Word and item position data:
__________________________________________________

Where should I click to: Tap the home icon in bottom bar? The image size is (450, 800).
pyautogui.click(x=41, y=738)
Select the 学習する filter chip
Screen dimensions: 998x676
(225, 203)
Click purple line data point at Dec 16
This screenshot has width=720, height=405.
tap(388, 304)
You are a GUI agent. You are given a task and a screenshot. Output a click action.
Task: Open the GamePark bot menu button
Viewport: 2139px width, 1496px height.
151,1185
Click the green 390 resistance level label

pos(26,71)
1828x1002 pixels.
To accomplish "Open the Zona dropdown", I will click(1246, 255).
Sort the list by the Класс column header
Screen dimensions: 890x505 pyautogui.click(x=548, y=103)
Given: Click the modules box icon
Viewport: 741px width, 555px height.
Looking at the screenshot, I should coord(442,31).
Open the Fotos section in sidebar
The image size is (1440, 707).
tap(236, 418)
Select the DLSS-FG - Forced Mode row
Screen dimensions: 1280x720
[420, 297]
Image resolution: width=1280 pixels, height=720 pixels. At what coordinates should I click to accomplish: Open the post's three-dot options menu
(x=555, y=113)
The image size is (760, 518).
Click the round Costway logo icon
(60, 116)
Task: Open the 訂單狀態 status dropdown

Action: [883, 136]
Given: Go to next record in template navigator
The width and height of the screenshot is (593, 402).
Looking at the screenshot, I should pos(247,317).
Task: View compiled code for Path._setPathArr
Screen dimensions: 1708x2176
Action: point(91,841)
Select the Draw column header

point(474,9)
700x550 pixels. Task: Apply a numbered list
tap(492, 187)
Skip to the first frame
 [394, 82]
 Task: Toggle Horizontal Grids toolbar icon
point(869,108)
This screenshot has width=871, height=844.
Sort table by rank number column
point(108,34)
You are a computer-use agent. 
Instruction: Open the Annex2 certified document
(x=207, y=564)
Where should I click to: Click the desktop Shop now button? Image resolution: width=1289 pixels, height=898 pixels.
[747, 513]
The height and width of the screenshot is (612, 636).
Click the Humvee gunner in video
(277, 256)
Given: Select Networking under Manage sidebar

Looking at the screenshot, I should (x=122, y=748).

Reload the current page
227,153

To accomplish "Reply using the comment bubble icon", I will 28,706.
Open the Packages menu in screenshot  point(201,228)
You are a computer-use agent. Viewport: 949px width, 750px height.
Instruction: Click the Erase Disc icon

__________________________________________________

Task objective —
Copy out the lines of the items word for word, everything from the line containing "You are a computer-use agent. Viewport: 949px" down to the end of the items, including both ends.

Answer to the problem —
You are a computer-use agent. Viewport: 949px width, 750px height.
Instruction: Click the Erase Disc icon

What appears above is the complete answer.